Day #4: Walking Workout—Hill Challenge
What you need: A hilly route or treadmill and 30 minutes. This workout builds endurance and sculpts your legs.
The Routine:
- Warm-Up Walk (5 minutes)
- Hill Climb (5 minutes uphill, 3 minutes downhill, repeat 3 times)
- Cool-Down Walk (5 minutes)
Directions: Maintain a steady effort as you climb, focusing on using your glutes and legs to power up the hill.
Day #5: Yoga Workout 3—Stress Reliever
What you need: A quiet space and 15 minutes. This gentle yoga session will calm your mind and stretch your core.
The Routine:
- Reclined Twist (1 minute per side)
- Cobra Pose (30 seconds, 3 rounds)
- Seated Forward Fold (2 minutes)
- Savasana (5 minutes)
Directions: Hold each pose, breathing deeply to relax your body.
Day #6: Walking Workout—Long Steady Walk
What you need: A scenic route and 40 minutes.
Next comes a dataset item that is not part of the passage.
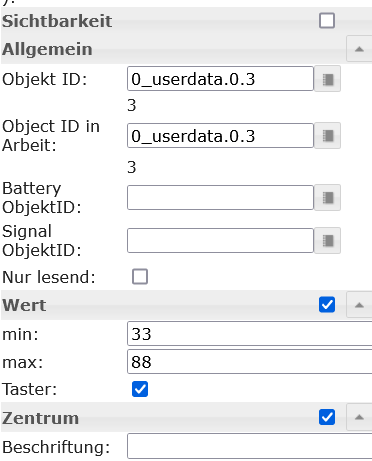Image resolution: width=372 pixels, height=461 pixels.
Task: Uncheck the Wert section checkbox
Action: click(x=327, y=305)
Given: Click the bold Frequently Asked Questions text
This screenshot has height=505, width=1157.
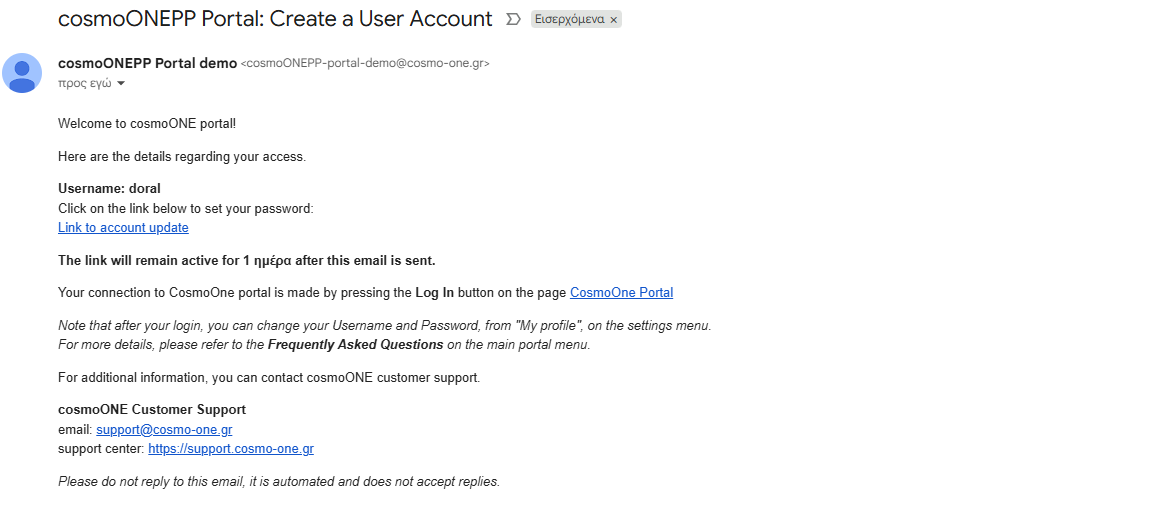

This steady-state cardio workout burns fat while improving stamina.
The Routine:
- Warm-Up Walk (5 minutes)
- Steady Walk (30 minutes at a moderate pace)
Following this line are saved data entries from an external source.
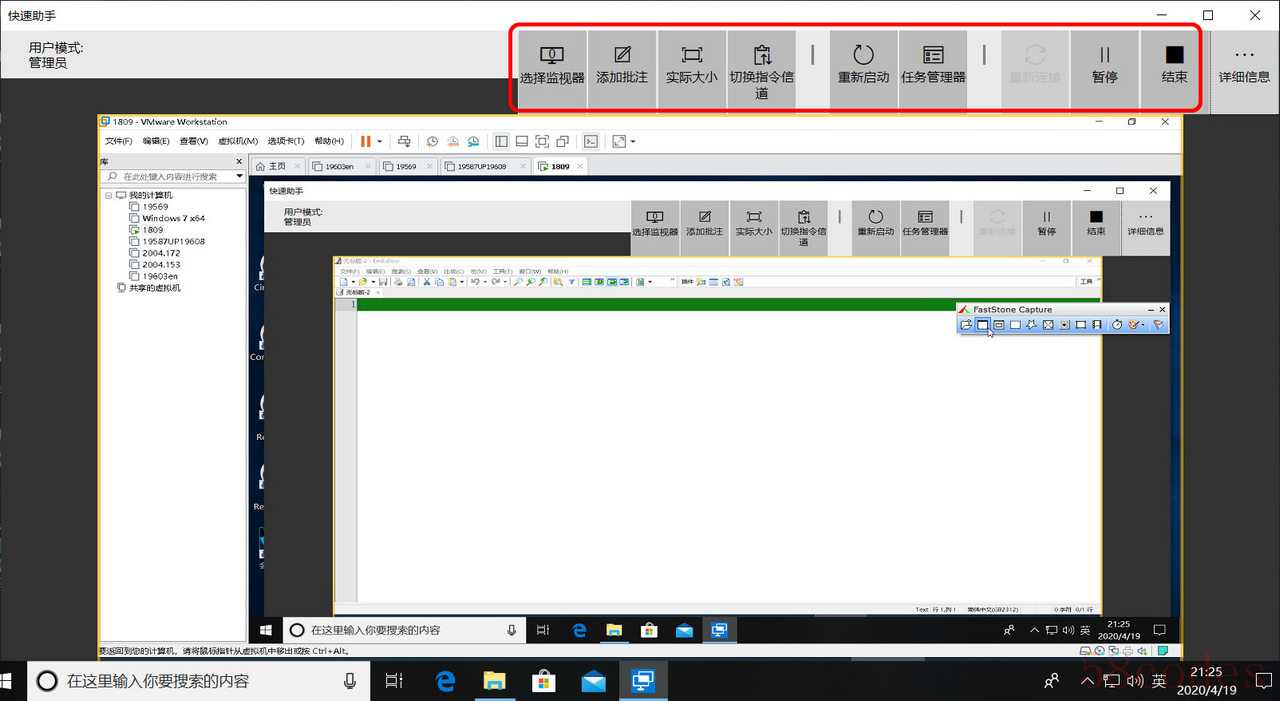Open dropdown arrow beside VMware's orange pause button

coord(379,142)
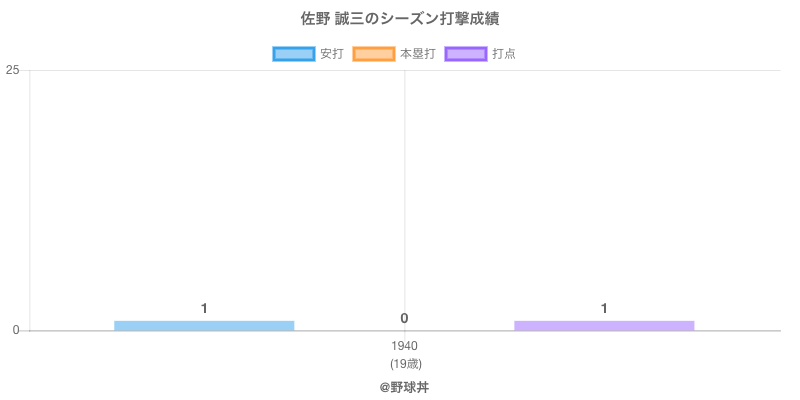Select the 1940 x-axis label

(x=405, y=346)
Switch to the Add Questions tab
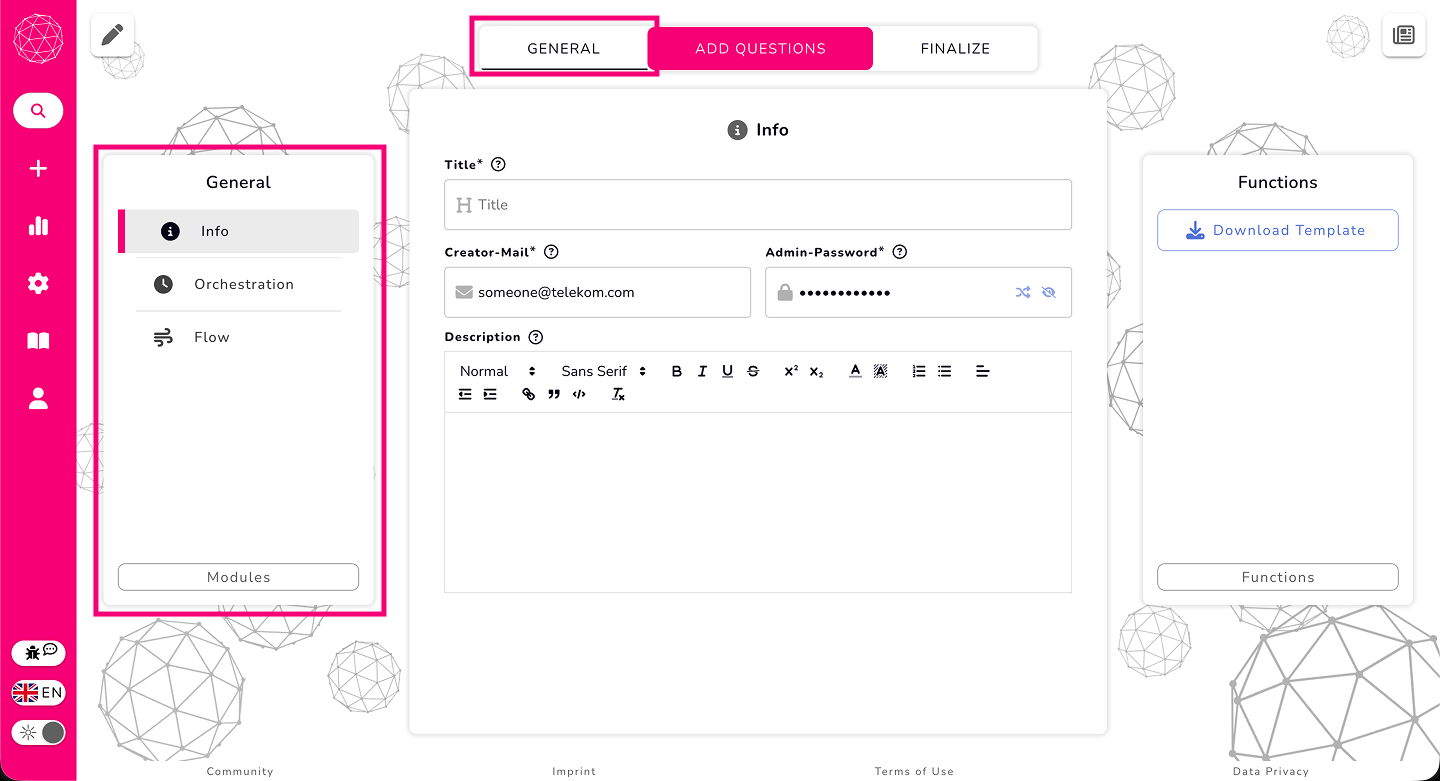Viewport: 1440px width, 781px height. (760, 48)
- Cool-Down Walk (5 minutes)
Directions: Set a pace you can maintain without feeling overly tired.
How to Progress the Workouts Weekly
Progress is critical to seeing results, and minor adjustments over time can make a huge difference in your fitness journey. Here’s how to level up each week and continue pushing yourself:
1. Increase Duration
Aim to add 2-5 minutes to your yoga or walking sessions every week to continue challenging your body. This gradual increase in time helps your endurance build without overwhelming you. For walking, you can extend the length of your steady walks or increase the duration of your speed intervals. Holding each posture for a bit longer or adding a round to your flow will push your flexibility and strength in yoga.
2. Add Intensity
As you get more comfortable with the workouts, it’s time to step it up. For walking, you can increase the speed during your walking intervals or add an extra interval to your routine. For example, try walking a little faster each week during speed intervals or add one more “fast” minute to each set.
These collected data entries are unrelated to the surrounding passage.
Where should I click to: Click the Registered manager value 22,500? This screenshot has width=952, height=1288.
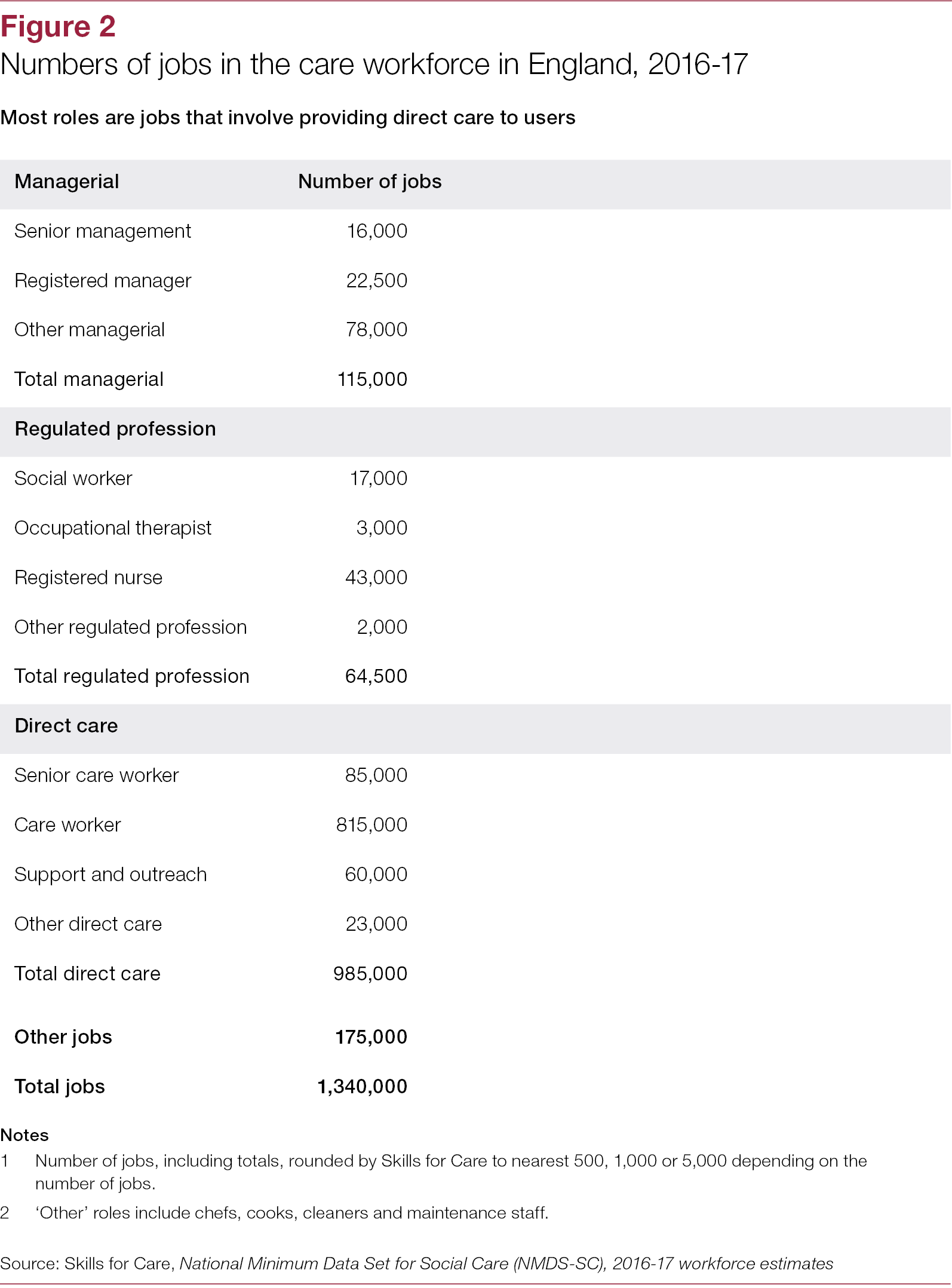[x=377, y=281]
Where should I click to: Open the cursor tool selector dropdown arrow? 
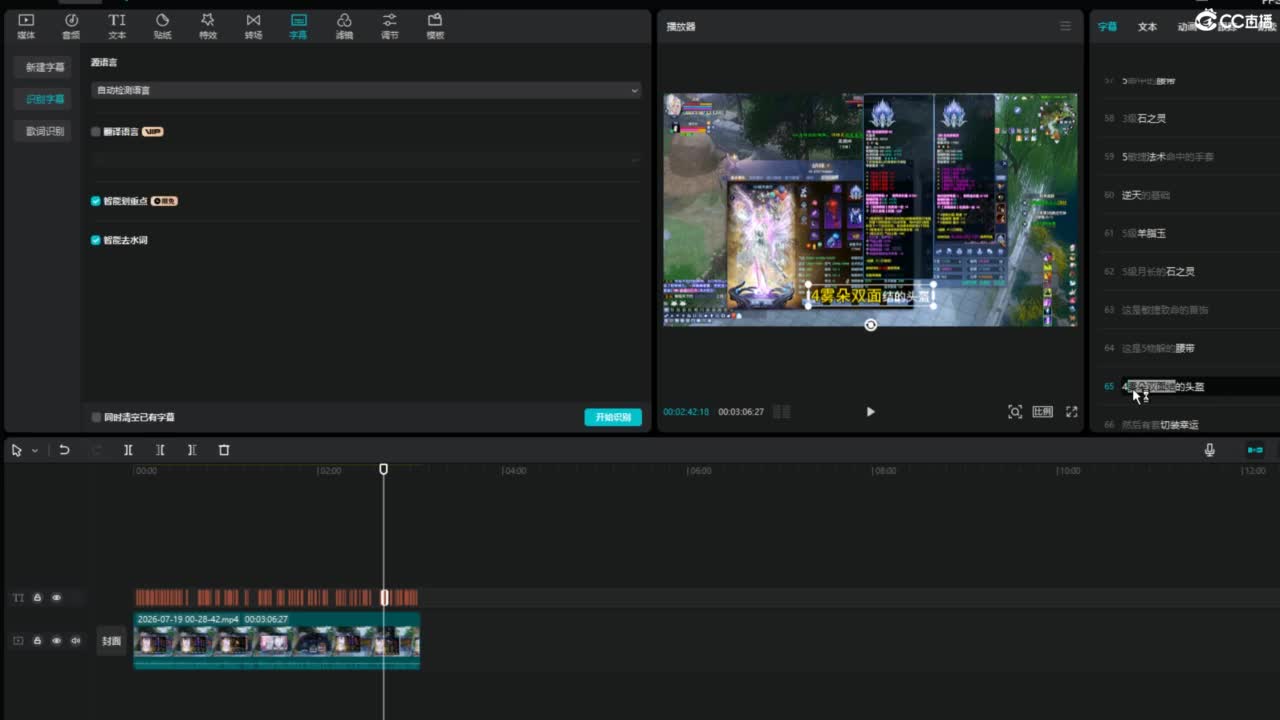[35, 451]
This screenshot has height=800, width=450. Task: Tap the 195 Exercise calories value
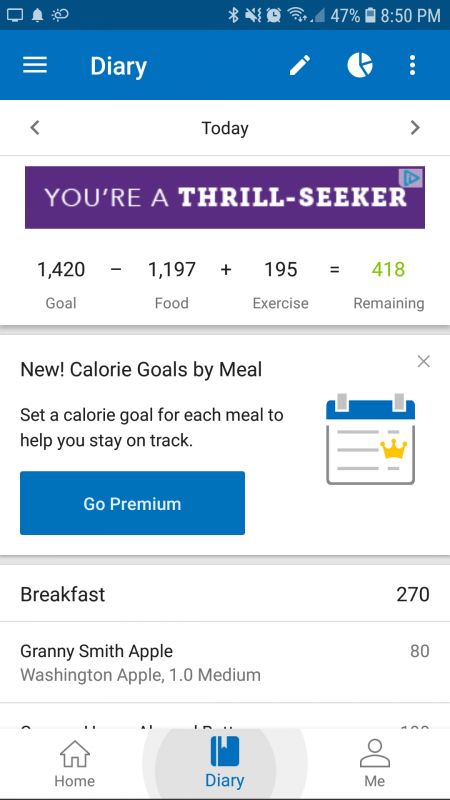pyautogui.click(x=281, y=269)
In yoga, intensity can be added by holding poses for longer durations or trying more challenging variations. You could also introduce dynamic movements, like transitioning from plank to down dog more swiftly or adding a twist to certain poses to engage more muscles.
3. Track Your Effort
It’s essential to keep track of how hard you’re working to make sure you’re progressing. Use a fitness tracker to monitor your heart rate, distance, or steps during your walking workouts. This allows you to see your improvements in real time.
Pay attention to your perceived exertion for yoga by rating how challenging each session felt. If you feel like you’re breezing through a workout, it’s a good sign that it’s time to either increase the difficulty or duration.
Using a fitness tracker or just noting how your body feels before and after each session will ensure you’re continually challenging yourself and seeing results.